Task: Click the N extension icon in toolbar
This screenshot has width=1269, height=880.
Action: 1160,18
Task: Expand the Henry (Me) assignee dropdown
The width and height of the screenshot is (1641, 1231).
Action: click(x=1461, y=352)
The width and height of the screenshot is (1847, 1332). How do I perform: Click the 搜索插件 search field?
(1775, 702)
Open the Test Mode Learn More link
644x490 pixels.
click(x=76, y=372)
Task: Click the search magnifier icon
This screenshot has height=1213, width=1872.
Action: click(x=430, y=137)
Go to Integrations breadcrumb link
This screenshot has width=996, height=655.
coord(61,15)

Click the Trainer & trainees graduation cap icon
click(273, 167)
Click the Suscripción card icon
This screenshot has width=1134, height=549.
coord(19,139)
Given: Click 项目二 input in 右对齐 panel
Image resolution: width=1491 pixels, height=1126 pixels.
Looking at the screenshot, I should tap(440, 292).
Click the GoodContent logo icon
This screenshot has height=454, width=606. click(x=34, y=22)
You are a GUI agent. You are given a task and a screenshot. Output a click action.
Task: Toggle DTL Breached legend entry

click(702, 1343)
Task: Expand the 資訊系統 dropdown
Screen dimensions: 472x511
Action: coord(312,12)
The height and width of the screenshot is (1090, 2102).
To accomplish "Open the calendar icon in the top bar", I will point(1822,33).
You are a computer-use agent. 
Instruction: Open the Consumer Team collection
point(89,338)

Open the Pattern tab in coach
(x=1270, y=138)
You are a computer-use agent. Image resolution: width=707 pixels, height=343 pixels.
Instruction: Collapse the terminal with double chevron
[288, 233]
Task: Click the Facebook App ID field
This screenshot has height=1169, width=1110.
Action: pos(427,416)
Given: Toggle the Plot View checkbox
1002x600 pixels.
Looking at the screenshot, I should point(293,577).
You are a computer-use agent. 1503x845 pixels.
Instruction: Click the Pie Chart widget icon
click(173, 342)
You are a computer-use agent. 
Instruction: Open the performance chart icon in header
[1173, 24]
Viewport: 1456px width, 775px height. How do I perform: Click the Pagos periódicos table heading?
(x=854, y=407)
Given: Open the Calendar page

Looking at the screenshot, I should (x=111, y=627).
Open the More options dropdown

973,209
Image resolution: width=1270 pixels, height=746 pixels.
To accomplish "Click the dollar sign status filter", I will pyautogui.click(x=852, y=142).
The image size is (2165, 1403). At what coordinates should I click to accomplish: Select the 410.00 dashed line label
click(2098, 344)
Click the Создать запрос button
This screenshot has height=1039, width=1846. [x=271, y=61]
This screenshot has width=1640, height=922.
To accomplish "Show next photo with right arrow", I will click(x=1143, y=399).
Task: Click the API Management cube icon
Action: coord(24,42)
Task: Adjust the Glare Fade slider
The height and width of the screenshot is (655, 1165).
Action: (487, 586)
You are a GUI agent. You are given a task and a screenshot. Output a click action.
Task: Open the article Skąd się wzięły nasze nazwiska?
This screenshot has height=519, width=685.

_____

If a line in the records includes the string "computer", copy it.

RESPONSE TO THE EXERCISE -
You are a computer-use agent. 
You are a computer-use agent. Image resolution: width=707 pixels, height=343 pixels.
You are a computer-use agent. 1503x845 pixels.
You are a computer-use agent. 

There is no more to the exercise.